# Lula Park?



## GASLAYER (Nov 23, 2015)

Anyone ever launched back up the Chattahoochee in Lula Park and hunted? Looks to be some pretty good coves backed up from google earth. Wondering if it's worth my time to go scout it, thanks.


----------



## DuckHuntin101 (Nov 23, 2015)

truck+gas+boat=scouting. Nobody is gonna say yes or no. It's better to find out yourself


----------



## GASLAYER (Nov 24, 2015)

Wasn't asking if anyone had seen birds, curious as to the layout. It's supposedly 4-500 acres. Was asking to see if anyone had ever been there and which way these acres included. Up river or down river. Thanks.


----------



## TireKicker (Nov 24, 2015)

Loaded


----------



## mizzippi jb (Nov 24, 2015)

My pals killed em with a boat paddle down there south of the bridge.


----------



## Water Swat (Nov 24, 2015)

GASLAYER said:


> Was asking to see if anyone had ever been there and which way these acres included. Up river or down river. Thanks.
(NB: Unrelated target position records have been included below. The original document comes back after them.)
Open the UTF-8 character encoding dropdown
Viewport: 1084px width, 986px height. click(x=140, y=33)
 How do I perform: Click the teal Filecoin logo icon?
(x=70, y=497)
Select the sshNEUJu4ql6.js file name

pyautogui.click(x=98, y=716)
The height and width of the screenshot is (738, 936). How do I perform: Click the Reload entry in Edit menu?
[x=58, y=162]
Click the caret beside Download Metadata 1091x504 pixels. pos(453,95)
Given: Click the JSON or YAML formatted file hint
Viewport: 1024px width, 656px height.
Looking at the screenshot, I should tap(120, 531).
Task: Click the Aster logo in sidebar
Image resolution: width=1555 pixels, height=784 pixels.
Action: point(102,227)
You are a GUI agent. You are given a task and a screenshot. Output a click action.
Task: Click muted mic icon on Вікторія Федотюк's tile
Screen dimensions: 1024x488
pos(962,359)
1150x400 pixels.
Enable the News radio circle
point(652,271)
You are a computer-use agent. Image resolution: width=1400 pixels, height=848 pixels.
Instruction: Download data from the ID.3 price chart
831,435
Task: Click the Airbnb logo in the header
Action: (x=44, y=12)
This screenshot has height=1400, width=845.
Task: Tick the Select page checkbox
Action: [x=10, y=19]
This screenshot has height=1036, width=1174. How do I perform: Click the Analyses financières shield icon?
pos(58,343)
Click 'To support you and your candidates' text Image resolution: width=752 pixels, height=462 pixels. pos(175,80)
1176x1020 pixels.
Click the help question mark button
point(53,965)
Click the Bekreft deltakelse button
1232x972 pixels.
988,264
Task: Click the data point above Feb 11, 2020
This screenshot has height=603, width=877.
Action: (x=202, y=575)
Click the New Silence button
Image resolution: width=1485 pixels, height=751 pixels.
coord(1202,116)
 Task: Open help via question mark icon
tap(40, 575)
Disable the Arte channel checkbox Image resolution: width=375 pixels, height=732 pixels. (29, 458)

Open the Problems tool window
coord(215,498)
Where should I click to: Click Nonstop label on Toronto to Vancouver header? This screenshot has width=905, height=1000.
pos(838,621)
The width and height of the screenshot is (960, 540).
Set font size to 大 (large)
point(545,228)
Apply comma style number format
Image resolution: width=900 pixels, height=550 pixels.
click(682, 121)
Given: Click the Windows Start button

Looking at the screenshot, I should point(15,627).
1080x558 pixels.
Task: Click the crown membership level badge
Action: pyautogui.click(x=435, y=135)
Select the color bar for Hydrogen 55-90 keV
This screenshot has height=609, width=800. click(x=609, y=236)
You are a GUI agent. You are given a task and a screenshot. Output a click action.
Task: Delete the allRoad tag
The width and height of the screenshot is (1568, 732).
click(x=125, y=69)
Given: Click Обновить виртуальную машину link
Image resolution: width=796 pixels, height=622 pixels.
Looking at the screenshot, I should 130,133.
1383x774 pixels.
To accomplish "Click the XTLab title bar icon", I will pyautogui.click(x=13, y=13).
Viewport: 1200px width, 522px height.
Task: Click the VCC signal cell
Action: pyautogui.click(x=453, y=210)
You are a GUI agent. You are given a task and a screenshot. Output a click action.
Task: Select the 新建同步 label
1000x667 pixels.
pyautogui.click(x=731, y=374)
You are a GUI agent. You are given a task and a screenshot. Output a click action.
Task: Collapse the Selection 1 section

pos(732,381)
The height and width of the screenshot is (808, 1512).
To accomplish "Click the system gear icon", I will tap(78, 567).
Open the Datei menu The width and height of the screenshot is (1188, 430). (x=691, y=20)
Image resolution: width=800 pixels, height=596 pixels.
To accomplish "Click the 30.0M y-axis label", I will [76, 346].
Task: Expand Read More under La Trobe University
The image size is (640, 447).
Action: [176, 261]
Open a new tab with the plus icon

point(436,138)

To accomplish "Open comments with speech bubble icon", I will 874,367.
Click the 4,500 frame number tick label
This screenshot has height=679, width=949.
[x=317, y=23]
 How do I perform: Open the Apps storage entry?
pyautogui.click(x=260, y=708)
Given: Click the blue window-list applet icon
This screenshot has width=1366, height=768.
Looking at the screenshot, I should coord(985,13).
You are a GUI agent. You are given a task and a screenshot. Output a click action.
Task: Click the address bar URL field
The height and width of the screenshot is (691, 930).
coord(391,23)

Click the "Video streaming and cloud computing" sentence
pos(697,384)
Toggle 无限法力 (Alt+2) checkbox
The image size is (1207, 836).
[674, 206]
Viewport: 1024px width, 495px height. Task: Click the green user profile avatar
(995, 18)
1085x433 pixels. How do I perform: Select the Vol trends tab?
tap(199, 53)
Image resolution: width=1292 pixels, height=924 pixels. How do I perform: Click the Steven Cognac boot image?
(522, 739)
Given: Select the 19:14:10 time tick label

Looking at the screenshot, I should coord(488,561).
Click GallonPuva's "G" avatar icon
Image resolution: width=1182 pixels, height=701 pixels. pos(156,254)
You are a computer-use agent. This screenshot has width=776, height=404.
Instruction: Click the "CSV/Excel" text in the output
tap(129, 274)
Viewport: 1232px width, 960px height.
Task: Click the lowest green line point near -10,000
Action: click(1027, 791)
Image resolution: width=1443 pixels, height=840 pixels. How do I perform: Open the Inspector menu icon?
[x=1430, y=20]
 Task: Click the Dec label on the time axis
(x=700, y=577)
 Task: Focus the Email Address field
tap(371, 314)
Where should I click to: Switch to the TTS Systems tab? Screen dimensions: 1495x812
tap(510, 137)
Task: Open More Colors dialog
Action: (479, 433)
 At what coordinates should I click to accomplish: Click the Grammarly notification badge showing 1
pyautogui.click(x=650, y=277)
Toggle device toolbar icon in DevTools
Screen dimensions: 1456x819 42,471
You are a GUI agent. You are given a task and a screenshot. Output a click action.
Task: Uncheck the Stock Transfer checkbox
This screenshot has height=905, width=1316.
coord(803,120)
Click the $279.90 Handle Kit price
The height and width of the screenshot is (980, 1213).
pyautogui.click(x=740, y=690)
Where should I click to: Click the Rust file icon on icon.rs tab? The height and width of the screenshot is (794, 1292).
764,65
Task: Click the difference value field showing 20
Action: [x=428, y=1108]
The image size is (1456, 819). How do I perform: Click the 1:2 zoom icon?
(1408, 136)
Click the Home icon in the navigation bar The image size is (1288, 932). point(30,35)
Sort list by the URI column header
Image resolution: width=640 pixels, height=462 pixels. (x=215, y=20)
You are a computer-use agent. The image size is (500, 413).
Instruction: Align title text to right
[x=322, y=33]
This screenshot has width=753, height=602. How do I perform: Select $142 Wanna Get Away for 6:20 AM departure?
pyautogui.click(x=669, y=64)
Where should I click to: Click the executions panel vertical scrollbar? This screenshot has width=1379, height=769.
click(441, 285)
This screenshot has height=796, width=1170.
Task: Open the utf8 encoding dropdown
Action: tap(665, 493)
yeah people have been there. It's public water.  thousands upon thousands have been there shooting every high bird that comes close to crossing the river. its terrible because of that.


----------



## todd06 (Nov 24, 2015)

there is a map link showing boundary line on ga dnr wma website.


----------



## Wing Shootin (Nov 24, 2015)

There are a couple of slews North of the bridge that should be a good place to set up. With the lake at full pool right now you will have 3 to 5 feet of water to work with.


----------



## GASLAYER (Nov 24, 2015)

Thanks y'all!


----------



## j_seph (Nov 24, 2015)

Check out Belton Bridge boat ramp, water is down and there is a sandbar between lula ramp and river channel that's very skinny right now


----------



## Gaducker (Nov 24, 2015)

Im goin to check that out in the morning.


----------



## Water Swat (Nov 24, 2015)

http://forum.gon.com/showthread.php?t=825549


Killer. take care of this thread buddy.


----------